Mrs. McDowell : With low prices that'll knock you out!
[One kid starts punching the couch]
Trevor McDowell : Like this couch.
[pulls out a $799.99 sign]
Trevor McDowell : It's regularly $799, but with a quick jab from Tyler...
[Tyler punches the sign]
Trevor McDowell : That old price is T.K.O.'ed! It's yours for only $649!
[pulls out a $649.99 sign]
Adrian Monk : You see that lamp there? It's got...
Sharona Fleming : No! Don't even think about it.
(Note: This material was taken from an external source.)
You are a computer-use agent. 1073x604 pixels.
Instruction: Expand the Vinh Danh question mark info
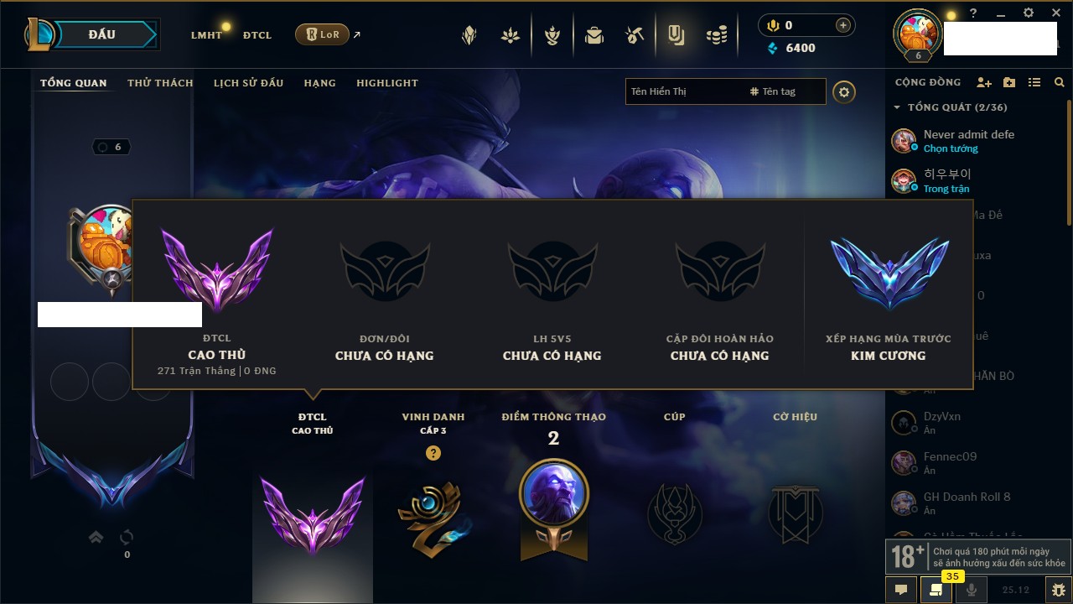tap(433, 453)
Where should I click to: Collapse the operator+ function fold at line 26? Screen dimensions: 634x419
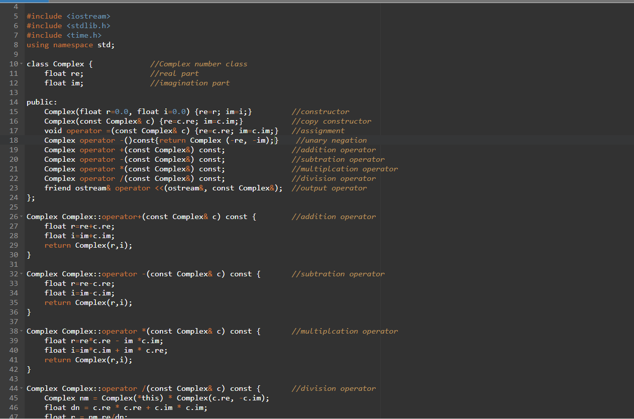(x=22, y=217)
Adrian Monk : But it's not...
Sharona Fleming : Stop. Stop.
Adrian Monk : It's supposed to...
Trevor McDowell : ...Normally it's $1399, but with a mighty blow from Luke, here-
[Luke punches the sign. McDowell pulls out a $1299.99 sign]
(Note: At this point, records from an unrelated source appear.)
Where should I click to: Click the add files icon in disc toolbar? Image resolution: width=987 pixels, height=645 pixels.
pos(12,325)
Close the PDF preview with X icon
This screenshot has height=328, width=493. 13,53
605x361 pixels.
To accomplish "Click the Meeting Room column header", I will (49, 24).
Trevor McDowell : Whoa! That old price is down for the count! It's yours for only 1299! Heavyweight furniture at featherweight prices! Tables! Chairs! Sofas! Lamps! Love seats! You name it!
[Monk straightens the lampshade of a table lamp in the background]
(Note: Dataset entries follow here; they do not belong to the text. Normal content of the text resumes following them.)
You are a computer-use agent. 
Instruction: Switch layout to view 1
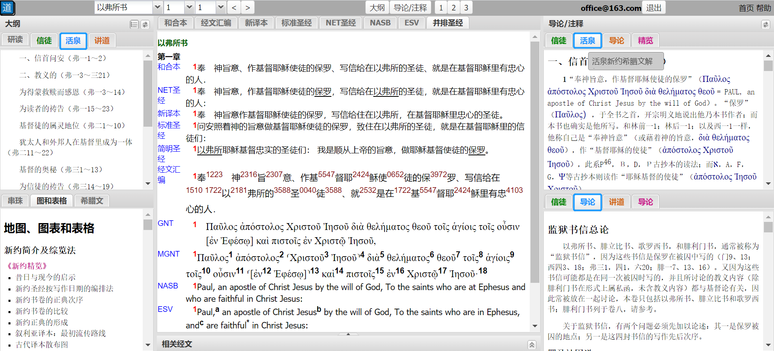(441, 8)
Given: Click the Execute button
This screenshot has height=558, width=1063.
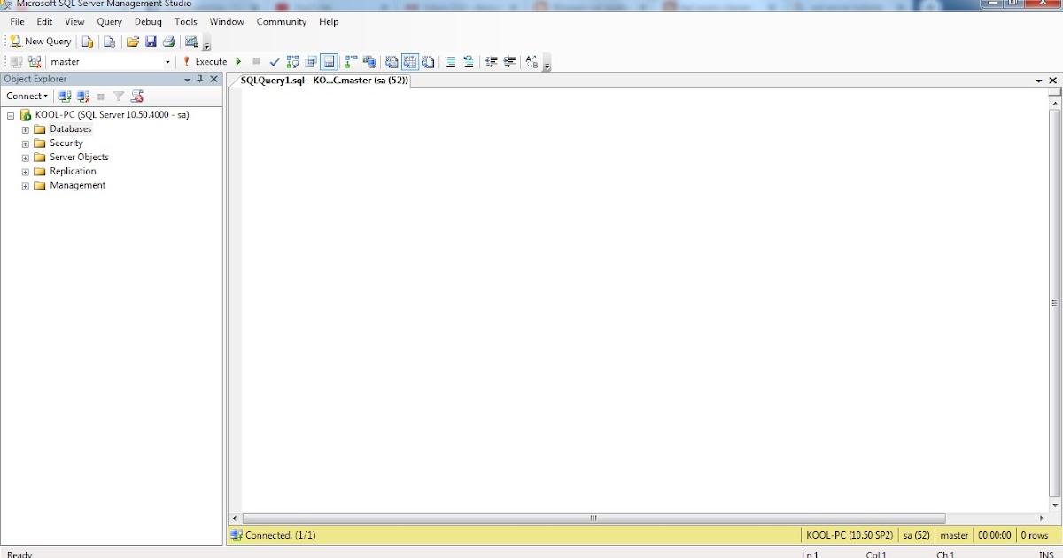Looking at the screenshot, I should [x=207, y=61].
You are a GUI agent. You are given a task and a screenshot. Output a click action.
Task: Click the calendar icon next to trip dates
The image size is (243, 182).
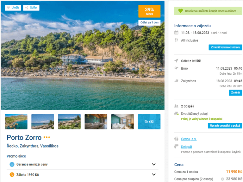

Trevor McDowell : At McDowell's, if we can't beat the competition, we'll throw in the towel!
Commercial Director : Cut! Cut!
Trevor McDowell : What?
Commercial Director : Who is that? Get him out of there!
[a crew member ushers Monk away]
Adrian Monk : I'm sorry. It was a little-was I-okay, take two.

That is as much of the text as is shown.